# Quoted passage:

++++++++++

Working at the margins

The Business Benchmarking Survey of RIBA Chartered Practices 2012-1013 shows a wide range in profitability.

In theory, profit is a pretty straight­forward concept: maximise your income, minimise your outgoings and you’ll make a healthy one. In practice, it’s all a bit more complex.

In the 2012/13 Business Benchmarking Survey of RIBA Chartered Practices, we were pleasantly surprised to see that practices aver­aged almost 22% profit, substantially higher than the benchmark of 15%. An encouraging headline – but this figure conceals dramatic variations in fortunes across the country.

In the West Midlands a remarkable 70% of practices exceed the benchmark; and 68% in the North East. But it drops to only 47% of practices in Yorkshire and 56% in the North West. Both these regions, alongside Wales and East of England, also have an alarmingly high percentage of loss making practices. However, on its own, profit to turnover is rather meaningless and has little bearing on the profit that practices achieve in real money. So more interesting are turnover and profit per fee ­earner. 

Across the survey, turnover per fee earner averages £80,000, but in East of England and Wessex this plummets to £60,000. In Northern Ireland, Scotland, South West and Wales the figure is still below £65,000. Four regions average £70,000-£75,000: North East, South East, North West and Yorkshire. In London, practices average an enviable £98,000. 

So why this discrepancy? The bench­marking survey does not delve into the ­details of fee levels. However, we know from previous surveys that some client sectors deliver considerably higher fees than others. Equally, it would be fair to assume that within the ­domestic market, where most small practices operate, fees will vary in line with the local economy. We know that larger practices, ­operating nationally and internationally, ­average almost twice the turnover per fee earner of small practices. So it is hardly surprising that those in East of England, for ­example – where 84% have fewer than five people and only 5% have above 20 – average such a low turnover per fee earner. By contrast, 14% of practices in London exceed 20 people.

Turnover per fee earner averages £80,000, but in East of England and Wessex this plummets to £60,000

Danger within

However, many internal operating factors also affect profitability: the practice structure – the ratio of different fee earners – headcount, salaries and charge out rates; the amount, ­value and level of spare capacity; the ratio of fee earners to non-fee earners; and the level of fixed and variable expenses.

++++++++++

Part of a data file:
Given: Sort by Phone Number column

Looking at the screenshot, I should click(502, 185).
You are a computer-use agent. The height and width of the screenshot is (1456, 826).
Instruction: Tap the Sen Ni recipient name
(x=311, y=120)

++++++++++

# Objective 1:
In the article on architecture practice profitability, which regions average £70,000-£75,000 in turnover per fee earner?
# Objective 2:
Quote the article on architecture practice profitability from "So why this" up to and including "exceed 20 people.".
# Objective 3:
Continue the article on architecture practice profitability from its final sentence.

# Written response 1:
North East, South East, North West, Yorkshire

# Written response 2:
So why this discrepancy? The bench­marking survey does not delve into the ­details of fee levels. However, we know from previous surveys that some client sectors deliver considerably higher fees than others. Equally, it would be fair to assume that within the ­domestic market, where most small practices operate, fees will vary in line with the local economy. We know that larger practices, ­operating nationally and internationally, ­average almost twice the turnover per fee earner of small practices. So it is hardly surprising that those in East of England, for ­example – where 84% have fewer than five people and only 5% have above 20 – average such a low turnover per fee earner. By contrast, 14% of practices in London exceed 20 people.

# Written response 3:
Looking at profit per fee earner, London practices top the list with an average  £23,000 profit per fee earner, around 23% profit, which is good but not that good: practices in West Midlands average a 27% margin, as do those in Northern Ireland and South East; in Wales this is 25%. At the other end of the scale, practices in North West average only 11% from a very reasonable turnover per fee earner of £74,000; as a result, they average one of the lowest profit per fee earner figures: ­under £8,200. Similarly, practices in Yorkshire achieve only 16% from a healthy £75,000 turnover. However, the region suffering most is Wessex. Here, practices average one of the lowest turnover per fee earner rates, and scrape 12% profit per fee earner: just £7,300. 

It is worth noting that all figures quoted here are averages and in some of the smaller regions loss making practices and a few larger practices can affect the overall figures. In every region some practices perform very much better, and some very much worse, than these figures suggest. So, if you are thinking of setting up shop in another region, do your homework at a local level. It goes without saying that you should also aim to be as efficient as possible so, even if your income is relatively small, you make it work as hard as possible.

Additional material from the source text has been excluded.